___ Verilen Metin ___
Yüksek Sosyete: Çare yoksa senin yüzünden

Yüksek Sosyete: Çare yoksa senin yüzünden
Uzun zamandır izlediklerimin arasında en çok keyif aldığım bölüm olunca bir önceki haftada olduğu gibi ekrandaki beyaz sayfayla uzun uzun bakışmadan başlıyorum yazıya. Özlemişim…

İlk olarak yaşa hürmeten Bediha Hanım’dan başlayalım. Kimsenin kötü hastalıkla sınanmasını istemem, çok zor bir süreç. Hani derler ya: “Evlerden ırak”. Ama bir şekilde bu süreci yaşayanlar (Dilerim iyi sonuçlanmıştır.) ya da şahit olanlar bilirler ki; hastalıkla savaşırken kendini sorgular insan, amel defterini ahiretten önce alır eline ve varsa kırgınlıklar gönül alır, hatalarını düzeltmeye çalışır.  Bediha Hanım öyle mi ya? Süreyya’ya Hayat çok kısa, önce kendin için yaşa. mesajı verirken konu biricik torunu, onun seslenişiyle şehzadesi, Mert olunca “O kızdan ayrıl!” Bu ne perhiz bu ne lahana turşusu…


 
Aslında mesajın tamamı gerçekten çok güzel. Keşke hepimiz uygulayabilsek: Hayat çok kısa, önce kendin için yaşa. Önce sen mutlu ol. Hayat o kadar kısa ki, sevdiklerine sıkı sıkı sarıl. Seni üzenleri ise boşver gitsin. Sen o kadar değerlisin ki hiçbir şeye değmez.
___ Alıştırma Girdisi ___
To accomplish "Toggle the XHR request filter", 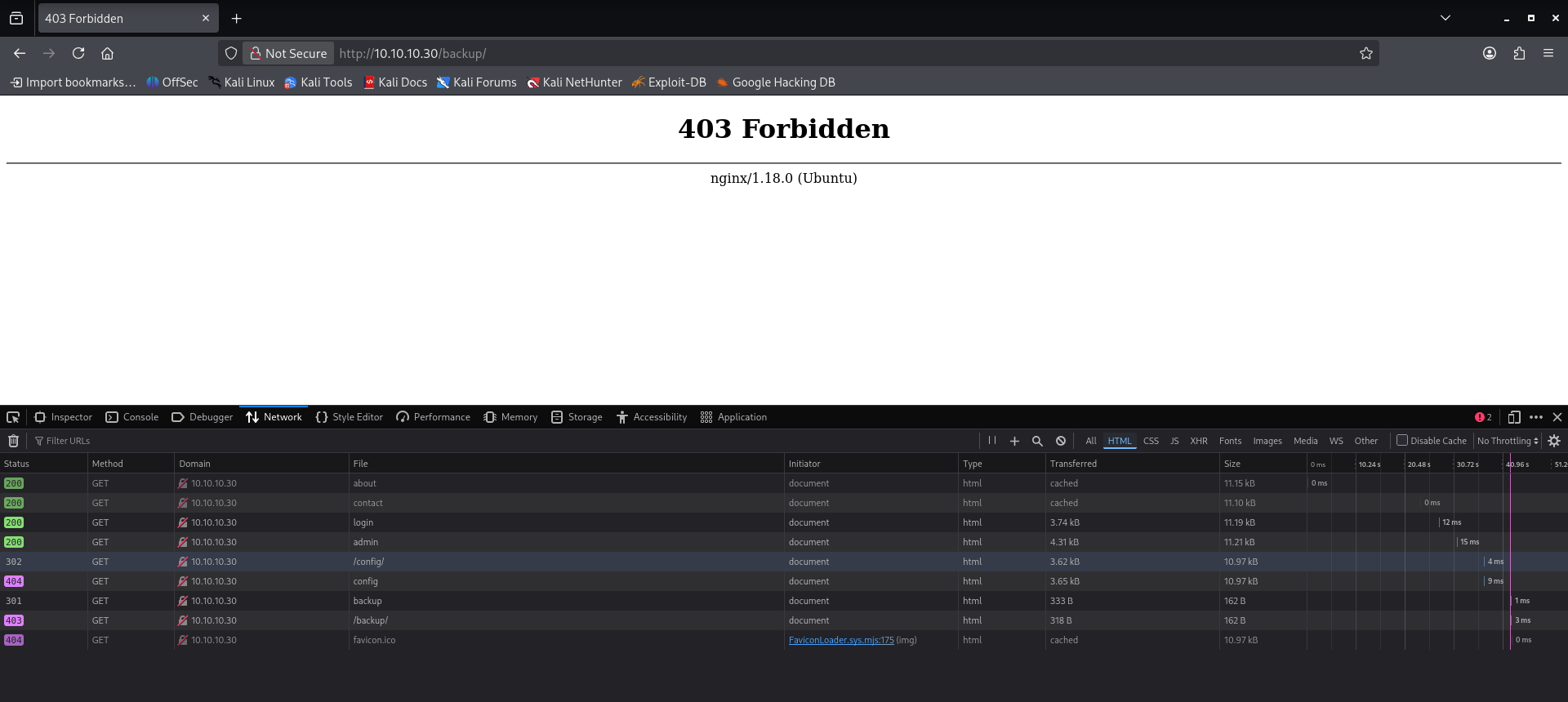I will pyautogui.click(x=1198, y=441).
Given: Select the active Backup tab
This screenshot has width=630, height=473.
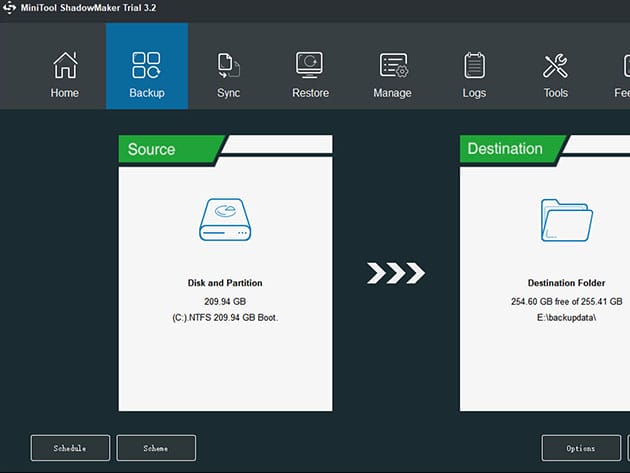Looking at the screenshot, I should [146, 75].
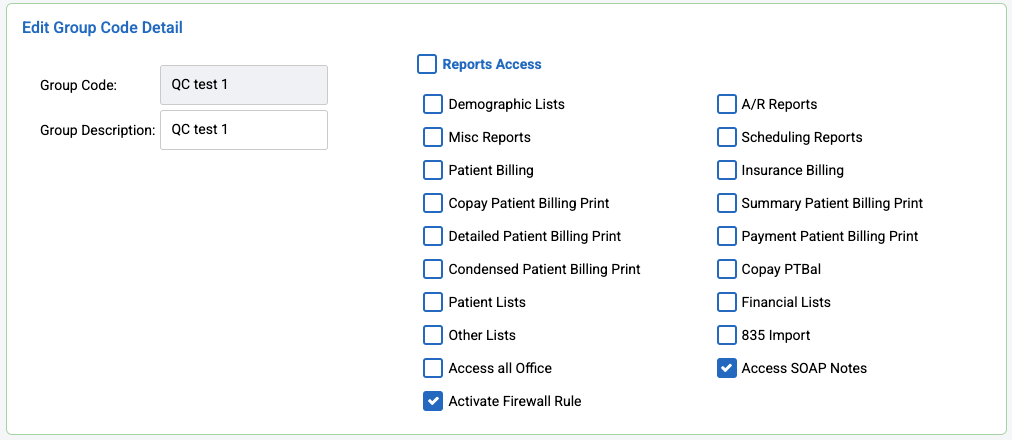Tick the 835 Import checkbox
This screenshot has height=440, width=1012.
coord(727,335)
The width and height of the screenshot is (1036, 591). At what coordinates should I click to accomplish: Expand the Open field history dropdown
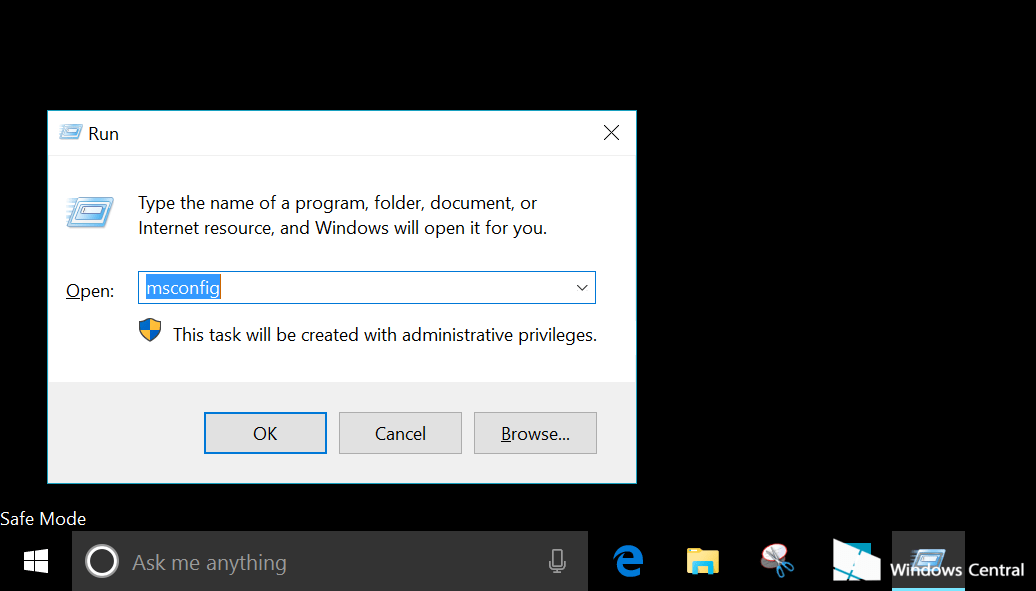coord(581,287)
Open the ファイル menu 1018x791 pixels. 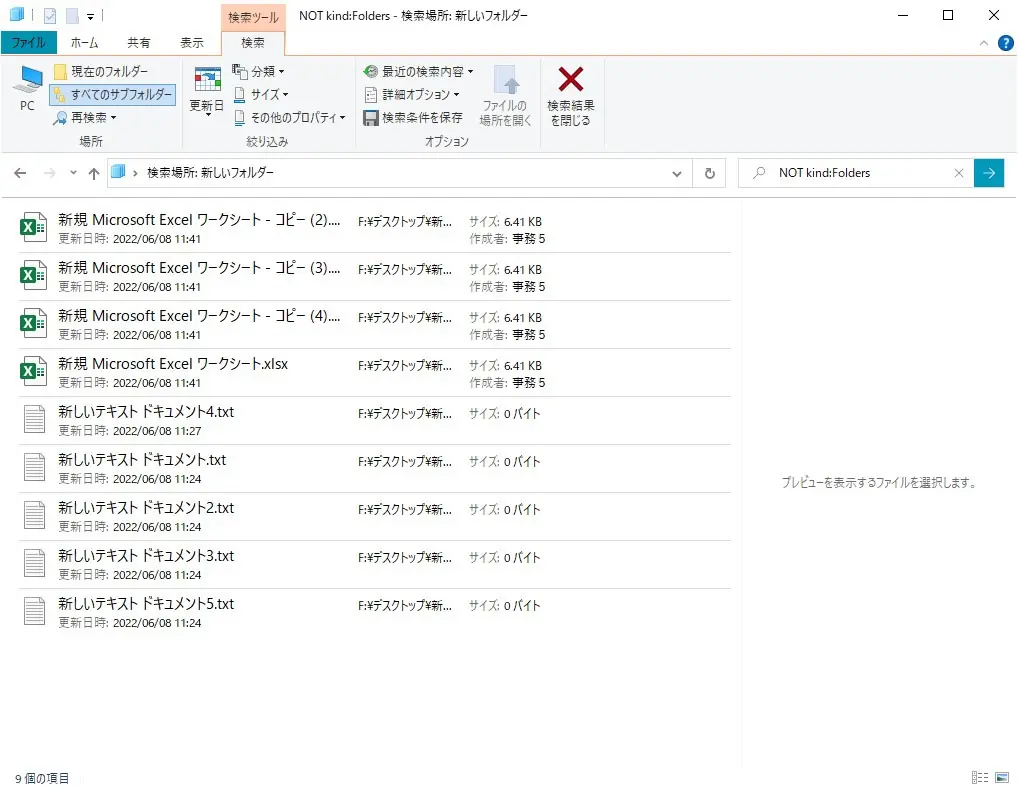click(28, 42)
___
▶ _İstenenler_:
1. Aşağıdaki (a), (b) ve (c) ifadelerinin Yüksek Sosyete hakkındaki metinle uyuşup uyuşmadığını evet ya da hayır diye belirtin ve her birine karar veren sözleri metinden aynen alıntılayın.
(a) Bediha Hanım, Süreyya'ya "Hayat çok kısa, önce kendin için yaşa." mesajını verir.
(b) Mert, Bediha Hanım'ın torunudur.
(c) Yazar, bu bölümden pek keyif almadığını söyler.
2. Listede "This" dizesini içeren satırları sayın ve yalnızca bu sayıyı yazın.

▶ _Görev Yanıtları_:
1.
(a) Evet: "Süreyya’ya Hayat çok kısa, önce kendin için yaşa. mesajı verirken"
(b) Evet: "konu biricik torunu, onun seslenişiyle şehzadesi, Mert olunca"
(c) Hayır: "Uzun zamandır izlediklerimin arasında en çok keyif aldığım bölüm olunca"

2. 2